Colección pequeños y grandes traumas: el convento

Foto de curso ¿92?

A raíz de la respuesta que me refirió un roedor amigo, decidí proseguir con la narración de traumas infantiles varios. Para cerrar la otra historia  escolar, les cuento que al profesor bueno pa’ la talla lo echaron porque le pego una cachetada “en broma” a un alumno de otro colegio en Pirque y al alumno no le hizo gracia.

Corría marzo de 1990 y digo corría por la celeridad de esos tiempos, habíamos pasado de la guerra del SI y el NO (para más detalles ver NO, la película), después llegaba la alegría pero parece que se arrepintió. Independiente de la challa, los niños igual teníamos que ir al colegio. Y justo ese mes, a último minuto, me trasladaron al María Auxiliadora de La Cisterna, hermano pobre (flaite) del otro de Av. Matta. Me alistaba a volver a mi colegio roñoso, claro que mis planes no tenían preocupados a mis padres, que sin comentarme hicieron no sé que movida con mi tío inspector del ministerio y me consiguieron un cupo en el convento. Esto justo un día antes del comienzo oficial de clases, al inicio de la década que vio crecer al indie rock.

Día 1. El lugar era intimidante, una casona antigua, fortificada con alambres de puas y rejas, a prueba de escapes. Padre me acompaña. Hablan con la monja jefe. Voy al 7°A. La sala funcionó antes como una de las habitaciones del convento, una construcción de madera, que un par de años después fue demolida. Los largos salones, terminaban en un salón más pequeño donde guardábamos los útiles de aseo, que luego tenían un corredor final que comunicaba con la otra sala y donde sólo entraba la monja. Después me contaron que estas salas eran el lugar predilecto de las alumnas para jugar a la huija y hacer espiritismo con un cuaderno y una tijera. Hasta invocaban a Jim Morrison.

Sor Teresa era una de esas religiosas antiguas, 300 años por lo bajo. Usaba un cubre pelo blanco como de la inquisición, que le hacía lucir sus múltiples arrugas y un gran lunar de carne en la mejilla. No le gusté de entrada. Me pidió que alargara el jumper y después hasta me amenazaría “en broma” con bajarme de curso (porque estaba un año adelantada).

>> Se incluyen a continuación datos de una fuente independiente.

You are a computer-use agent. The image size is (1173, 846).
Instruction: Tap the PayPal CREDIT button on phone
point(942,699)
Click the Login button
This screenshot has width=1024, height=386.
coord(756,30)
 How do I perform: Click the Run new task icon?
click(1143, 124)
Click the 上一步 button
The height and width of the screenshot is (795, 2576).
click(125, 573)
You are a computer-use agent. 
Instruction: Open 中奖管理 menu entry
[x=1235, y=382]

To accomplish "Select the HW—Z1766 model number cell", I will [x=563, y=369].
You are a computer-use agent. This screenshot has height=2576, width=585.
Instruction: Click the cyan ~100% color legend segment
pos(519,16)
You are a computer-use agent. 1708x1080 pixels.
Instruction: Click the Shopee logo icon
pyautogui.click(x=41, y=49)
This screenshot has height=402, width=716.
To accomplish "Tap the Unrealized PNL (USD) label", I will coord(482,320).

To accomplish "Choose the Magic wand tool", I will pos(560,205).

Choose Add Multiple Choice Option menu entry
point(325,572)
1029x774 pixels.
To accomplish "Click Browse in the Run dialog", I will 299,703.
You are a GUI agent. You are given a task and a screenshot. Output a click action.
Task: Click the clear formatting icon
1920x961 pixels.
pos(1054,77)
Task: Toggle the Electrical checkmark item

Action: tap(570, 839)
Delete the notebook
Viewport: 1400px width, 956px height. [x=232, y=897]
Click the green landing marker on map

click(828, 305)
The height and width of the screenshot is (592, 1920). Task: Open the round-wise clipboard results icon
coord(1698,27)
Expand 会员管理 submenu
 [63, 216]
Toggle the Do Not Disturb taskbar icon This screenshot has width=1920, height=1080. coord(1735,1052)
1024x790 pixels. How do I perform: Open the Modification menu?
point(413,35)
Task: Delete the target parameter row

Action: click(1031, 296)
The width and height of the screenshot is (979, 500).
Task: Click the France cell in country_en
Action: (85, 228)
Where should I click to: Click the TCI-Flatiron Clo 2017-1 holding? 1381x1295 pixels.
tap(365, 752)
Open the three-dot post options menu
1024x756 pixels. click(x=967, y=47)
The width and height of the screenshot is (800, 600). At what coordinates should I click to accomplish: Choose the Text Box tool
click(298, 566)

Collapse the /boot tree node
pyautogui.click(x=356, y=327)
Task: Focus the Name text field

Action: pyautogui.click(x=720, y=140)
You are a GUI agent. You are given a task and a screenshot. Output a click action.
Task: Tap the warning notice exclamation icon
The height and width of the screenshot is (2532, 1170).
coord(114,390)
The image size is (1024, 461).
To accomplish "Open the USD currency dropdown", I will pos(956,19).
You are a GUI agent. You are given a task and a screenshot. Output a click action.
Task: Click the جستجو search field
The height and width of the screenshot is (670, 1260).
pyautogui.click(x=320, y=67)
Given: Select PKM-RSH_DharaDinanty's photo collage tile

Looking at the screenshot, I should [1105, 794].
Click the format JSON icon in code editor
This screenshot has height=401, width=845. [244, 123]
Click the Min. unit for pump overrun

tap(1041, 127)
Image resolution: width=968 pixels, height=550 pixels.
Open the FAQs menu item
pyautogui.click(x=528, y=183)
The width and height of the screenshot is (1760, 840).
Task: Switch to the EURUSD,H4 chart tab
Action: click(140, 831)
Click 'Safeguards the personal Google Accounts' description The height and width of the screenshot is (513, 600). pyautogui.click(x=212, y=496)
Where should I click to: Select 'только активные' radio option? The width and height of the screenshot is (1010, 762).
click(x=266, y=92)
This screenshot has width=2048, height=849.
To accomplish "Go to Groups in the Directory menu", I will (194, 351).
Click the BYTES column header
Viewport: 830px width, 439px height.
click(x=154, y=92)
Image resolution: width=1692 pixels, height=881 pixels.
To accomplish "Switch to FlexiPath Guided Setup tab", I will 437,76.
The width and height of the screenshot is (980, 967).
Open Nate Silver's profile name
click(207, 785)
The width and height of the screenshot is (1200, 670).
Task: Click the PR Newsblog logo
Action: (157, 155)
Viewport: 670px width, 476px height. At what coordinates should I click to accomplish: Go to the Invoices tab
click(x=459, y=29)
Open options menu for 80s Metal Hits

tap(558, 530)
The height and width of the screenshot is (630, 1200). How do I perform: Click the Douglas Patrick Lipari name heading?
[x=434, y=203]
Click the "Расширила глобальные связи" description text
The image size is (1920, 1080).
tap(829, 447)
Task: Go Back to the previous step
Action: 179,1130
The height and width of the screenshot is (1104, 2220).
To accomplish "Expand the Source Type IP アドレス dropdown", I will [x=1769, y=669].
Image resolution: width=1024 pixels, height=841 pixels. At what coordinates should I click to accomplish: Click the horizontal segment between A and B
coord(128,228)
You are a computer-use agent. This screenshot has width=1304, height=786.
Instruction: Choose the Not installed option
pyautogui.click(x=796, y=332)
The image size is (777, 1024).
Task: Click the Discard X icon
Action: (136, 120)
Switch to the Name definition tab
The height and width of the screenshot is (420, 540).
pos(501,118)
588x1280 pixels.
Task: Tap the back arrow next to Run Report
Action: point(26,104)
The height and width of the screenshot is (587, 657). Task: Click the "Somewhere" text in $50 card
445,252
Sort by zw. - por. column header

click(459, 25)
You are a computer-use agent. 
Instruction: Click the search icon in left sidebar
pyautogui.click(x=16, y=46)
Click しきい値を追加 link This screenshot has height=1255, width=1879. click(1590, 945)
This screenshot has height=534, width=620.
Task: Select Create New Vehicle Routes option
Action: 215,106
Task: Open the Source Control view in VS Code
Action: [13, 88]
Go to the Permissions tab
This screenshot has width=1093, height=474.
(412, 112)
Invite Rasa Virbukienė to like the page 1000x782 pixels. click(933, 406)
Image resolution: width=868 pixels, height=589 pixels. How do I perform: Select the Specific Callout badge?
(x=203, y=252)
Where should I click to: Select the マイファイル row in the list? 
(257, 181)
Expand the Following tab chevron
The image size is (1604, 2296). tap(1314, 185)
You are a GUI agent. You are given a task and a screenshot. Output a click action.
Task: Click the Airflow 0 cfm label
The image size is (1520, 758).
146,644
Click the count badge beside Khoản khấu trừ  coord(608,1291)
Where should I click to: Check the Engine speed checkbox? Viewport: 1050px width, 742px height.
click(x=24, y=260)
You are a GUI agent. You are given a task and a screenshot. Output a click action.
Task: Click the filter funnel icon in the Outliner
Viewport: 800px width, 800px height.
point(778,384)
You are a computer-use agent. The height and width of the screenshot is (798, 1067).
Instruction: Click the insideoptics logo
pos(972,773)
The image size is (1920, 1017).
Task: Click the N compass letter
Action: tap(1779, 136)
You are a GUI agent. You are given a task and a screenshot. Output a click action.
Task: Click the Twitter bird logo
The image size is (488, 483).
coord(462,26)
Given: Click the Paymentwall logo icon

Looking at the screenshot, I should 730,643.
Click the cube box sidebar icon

Volvamos al día 1. Estaba odiando esta nueva situación y a la profe no se le ocurre nada peor que hacer que nos presentemos. No tenía nada que contar, ninguna afición. Tuve un pensamiento extraño. Si no me adaptaba, tal vez podría volver a la comodidad de mi escuela mixta. “Soy Cristina y mi hobbie es sacarme puros 6 y 7”. Con eso logré que me odiaran. Lo que no funcionó fue mi teoría de lograr un fácil escape del convento, sus reglas y sus monjas jefes.